Dr T. Wahlers (Vienna, Austria): When have your patients been extubated? And how do you define delay of awakeness? Because we have seen this phenomenon very often, and I would be interested how you define that. We have observed that problem lasting for about 23 days without any neurological deficit, just getting the impression that they had too much anaesthetic narcotics.
Dr Numata: In this study, we defined no full-awakening 1 week after the operation as delay of awakeness. Our patients are usually extubated on postoperative 1 or 2 day.
Dr C. Yankah (Berlin, Germany): My first question relates to the preoperative assessment of your carotid arteries. Do you check preoperatively whether the carotid artery is clean before attempting this maneuver, in order to avoid embolization?

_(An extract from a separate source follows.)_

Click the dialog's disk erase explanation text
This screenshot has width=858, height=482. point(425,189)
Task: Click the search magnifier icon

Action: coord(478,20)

My second question entails a comment as well. It addresses our experience in evaluating the neurological status of these patients. We reduce the sedation and let the patients become awake during the first 6 h and test for their response to sound and command to open their eyes and move their extremities. I think these are simple clinical findings and very helpful parameters to assess effective cerebral circulation during axillary artery perfusion.
Dr Numata: On the first question about carotid artery, we evaluated preoperatively the both side carotid arteries by Doppler echo. And if over 50% stenosis was found, the patients were referred to neurologist for further assessment or treatment. And if any other treatments were not required, we did the operation with our standard technique.
And I'm sorry, what is the second question?
Dr Yankah: The second question was the evaluation of consciousness of the patient after surgery, to assess effective cerebral circulation. We usually evaluate the awakeness of the patient in the first 6 h by temporarily terminating the sedation. The patient is responsive to sound and calls and can move the extremities if there is no major neurological defect. This is a simple clinical test and an important parameter for evaluating effective cerebral perfusion.
Dr Numata: Comparing with our retrograde cerebral perfusion series, awakeness of selective perfusion series was early and smooth in our experience. And the incidence of temporary neurological dysfunction was lower than that of retrograde series. So we think brain protection using antegrade perfusion is more adequate. We did not do the trial on assessment of the patient's awakeness, which you mentioned. I agree with you. I would do it.